··· TEXT ···
Investment opportunities
The tightest vacancy in the RGV and the strongest fundamental position — immediately adjacent to the Pharr-Reynosa International Bridge, the most active commercial truck crossing in the Valley. Maquiladora logistics, customs bonded warehousing, and cross-docking tenants must locate here. Demand is captive and growing with every new Reynosa plant opening. At 7.2%–7.8% cap rates and below 5% vacancy, this is the most compelling industrial submarket in South Texas today.
The fastest rent growth in the RGV driven by SpaceX's aerospace supply chain demand for flex/R&D and precision manufacturing space that commands $12–$18/SF NNN — the highest industrial rents in the RGV. SpaceX suppliers require proximity; there are no substitutes. First-mover acquisitions of well-located flex/R&D product in the Brownsville/Boca Chica corridor will capture above-market appreciation as SpaceX continues to scale.
···
● EXERCISE DIRECTIONS: List every type of tenant that the investment opportunities text says must locate next to the Pharr-Reynosa International Bridge.
··· PROVIDED MATERIAL ···
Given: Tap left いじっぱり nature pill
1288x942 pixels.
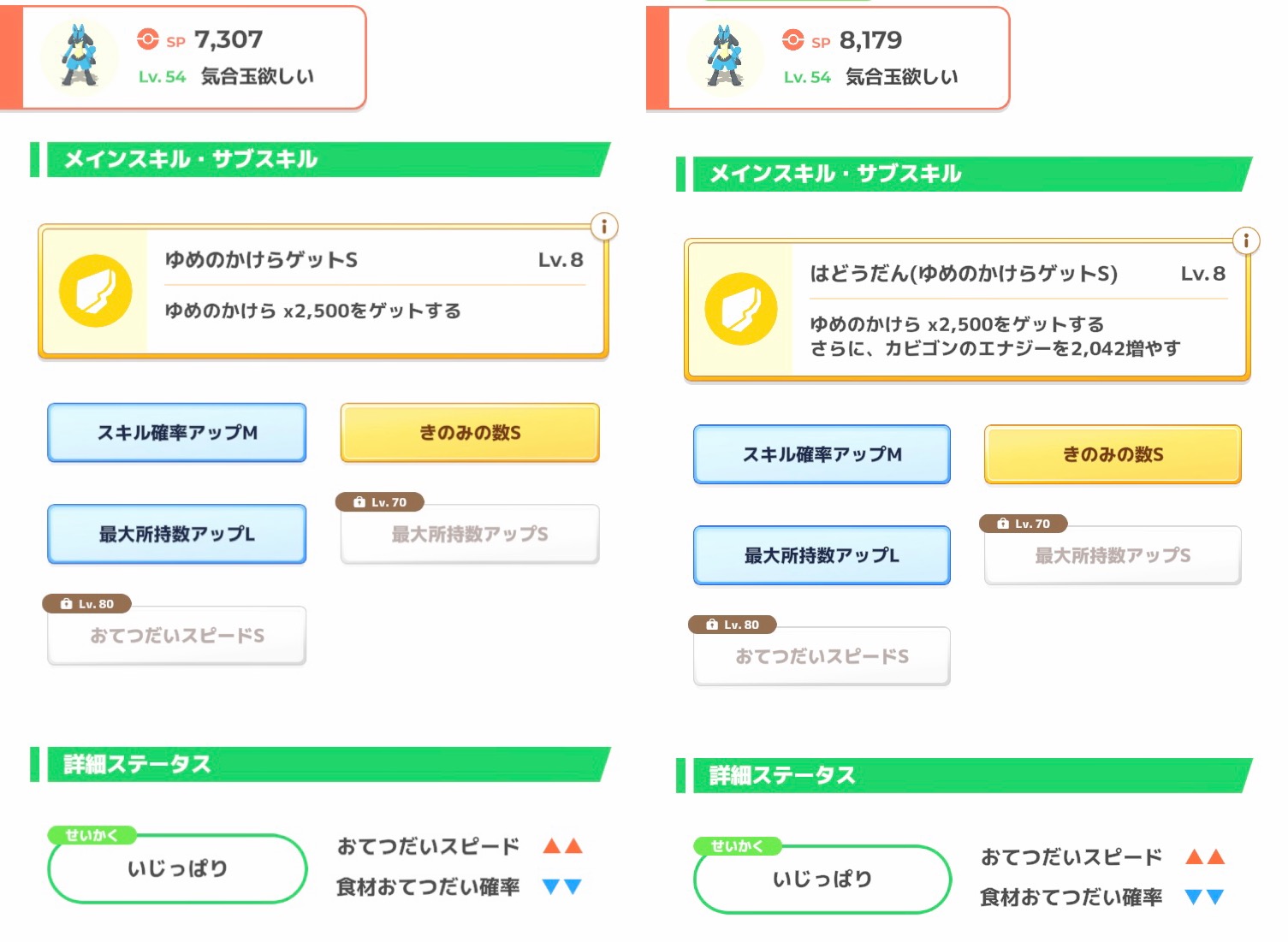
···
··· PROVIDED MATERIAL ···
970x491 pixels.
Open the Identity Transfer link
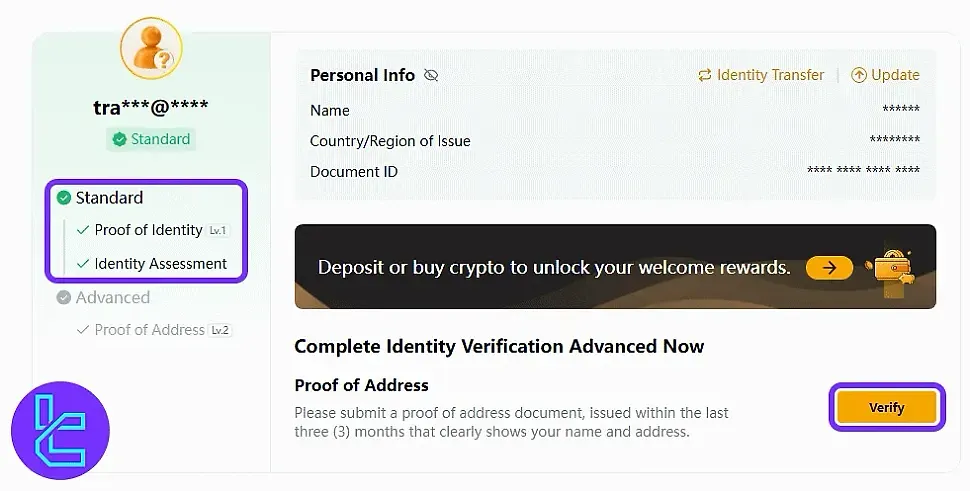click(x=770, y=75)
···
··· PROVIDED MATERIAL ···
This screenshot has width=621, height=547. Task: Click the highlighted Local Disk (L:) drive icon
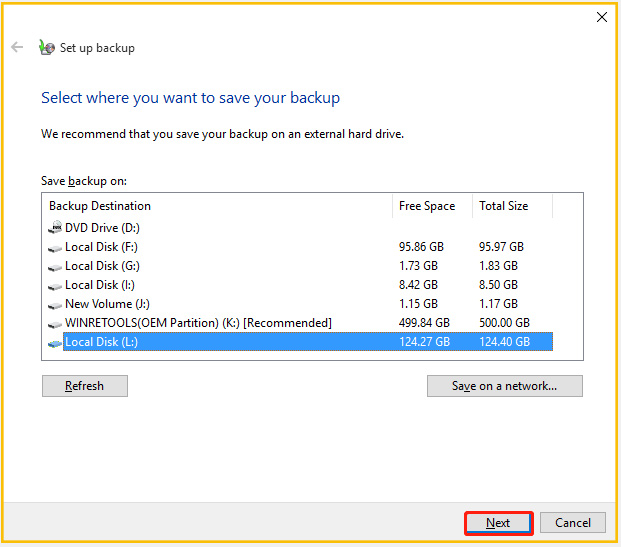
···
● RESPONSE TO THE TASK: Maquiladora logistics, customs bonded warehousing, and cross-docking.